O trecho lido hoje relata uma polêmica
com os saduceus acerca da ressurreição. É um episódio relatado nos três
evangelhos sinóticos (cf. Mt 22,23-33; Mc 12,18-27; Lc 20,27-38), sendo que é a
única vez em que os saduceus aparecem no Evangelho de Lucas. De todos os
grupos, partidos ou movimentos existentes na época, os saduceus eram o grupo
mais conservador; era também o grupo mais rico, formado pela aristocracia de
Jerusalém. Era desse grupo que saíam os sumos sacerdotes; o próprio nome deriva
de Sadoc, um importante sacerdote dos tempos de Davi; inclusive, foi Sadoc quem
ungiu Salomão como rei (cf. 1Rs 1,38-40). Por isso, era um grupo concentrado em
torno do poder religioso e político; aceitavam passivamente a dominação romana
em troca de privilégios e detinham o maior número de assentos no sinédrio, o
máximo órgão jurídico de Israel. Os evangelhos os mencionam pouco porque eles
atuavam somente na cidade de Jerusalém, e a maior parte do ministério de Jesus
foi desenvolvido no interior, sobretudo na Galileia, onde havia mais influência
dos fariseus.
Uma vez contextualizados, olhemos
para o texto: “Aproximaram-se de Jesus alguns saduceus, que negam a
ressurreição” (v. 27). No que diz respeito à doutrina, uma das principais
características dos saduceus era a negação explícita da ressurreição. Não
tratamos disso na contextualização, uma vez que é o próprio texto quem fornece a
informação. Inclusive, os saduceus consideravam como palavra de Deus somente a
Torá, ou seja, o Pentateuco, e achavam nos cinco primeiros livros não havia
nenhuma fundamentação para a fé na ressurreição. Rejeitavam os profetas, porque
o ensinamento profético era composto de sérias denúncias à casta sacerdotal e a
todos os agentes de exploração, como eles, os saduceus. Respeitavam o restante
do Antigo Testamento, mas não o tinham como ponto de referência para a fé.

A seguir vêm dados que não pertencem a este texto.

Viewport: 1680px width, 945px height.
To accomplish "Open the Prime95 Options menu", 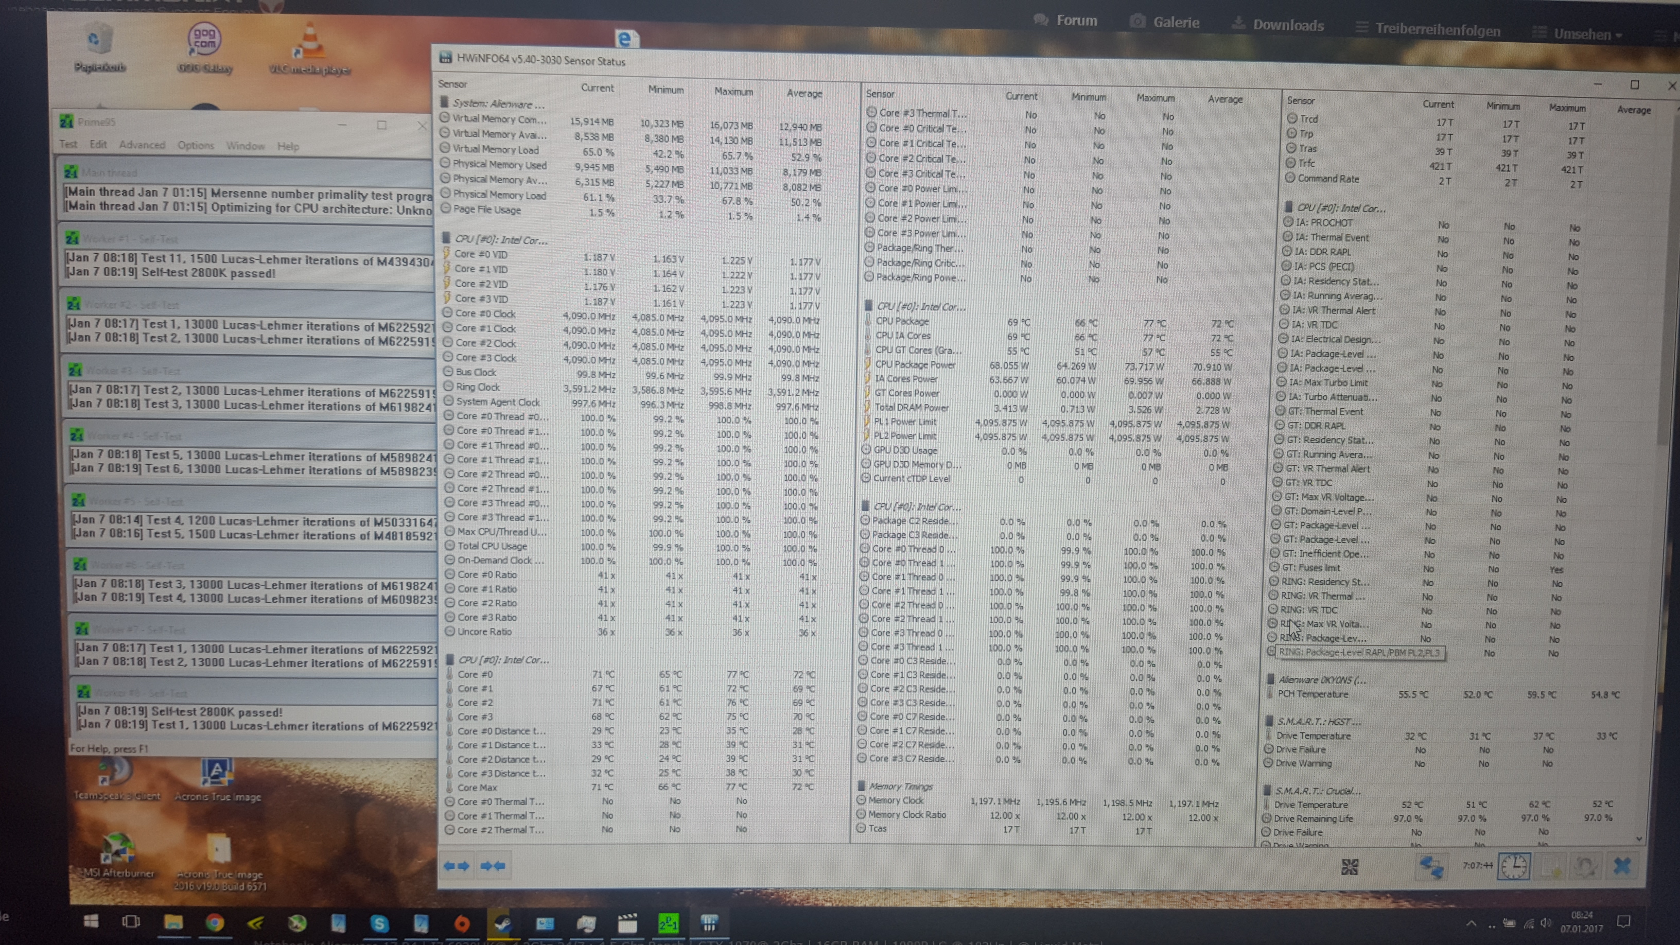I will [196, 145].
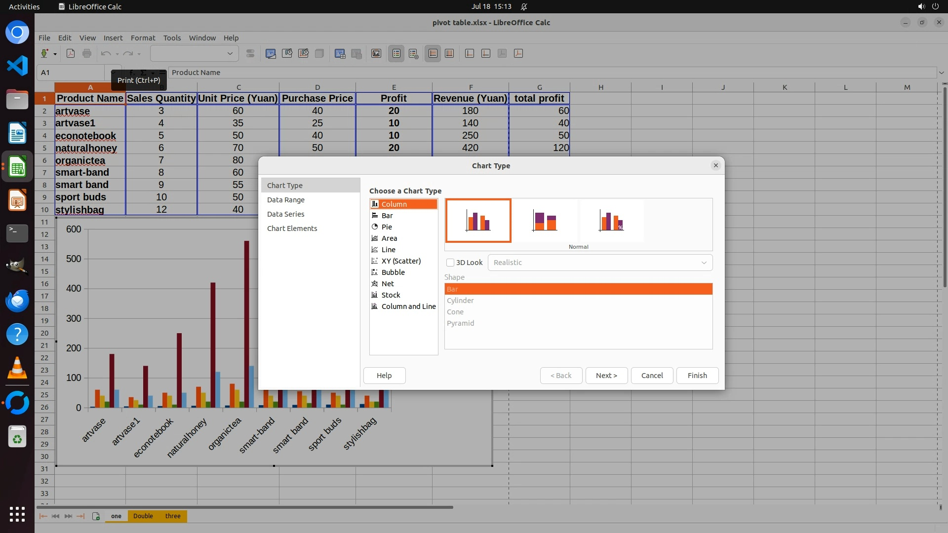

Os saduceus fazem um questionamento
a Jesus sobre a ressurreição, com o intuito de colocá-lo em dificuldade ou
contradição. Imaginavam que, diante do caso apresentado, Jesus não encontraria
saída. Eis o problema: “E lhe perguntaram: “Mestre, Moisés deixou-nos
escrito: se alguém tiver um irmão casado e este morrer sem filhos, deve
casar-se com a viúva, a fim de garantir a descendência para o seu irmão” (v.
28). Antes de tudo, eles usam um aspecto importante da Torá, ensinamento considerado
inquestionável para eles e para todo o judaísmo. Aqui, eles se referem à
chamada “lei do levirato”, termo latino que deriva de “levir”, cujo significado
é cunhado. De acordo com essa lei, quando um homem casado morria sem deixar
filhos, um irmão do falecido, ou seja, um cunhado, deveria casar-se com a viúva
para garantir a descendência (cf. Dt 25,5-10).
A questão em si é bastante
simples, pois era muito comum acontecer casos assim. Só se torna inusitada com a
história contada para embaraçar Jesus, em seguida: “Ora, havia sete irmãos.
O primeiro casou e morreu, sem deixar filhos. Também o segundo e o terceiro se
casaram com a viúva. E assim os sete: todos morreram sem deixar filhos. Por
fim, morreu também a mulher” (29-32). Aqui, de fato, a história se torna
atípica, devido ao exagero; por trás de tudo, há também uma ridicularização da
mulher; como era considerada um objeto de posse, a história contada pelos saduceus
a apresenta como uma mercadoria que passou por diversos proprietários.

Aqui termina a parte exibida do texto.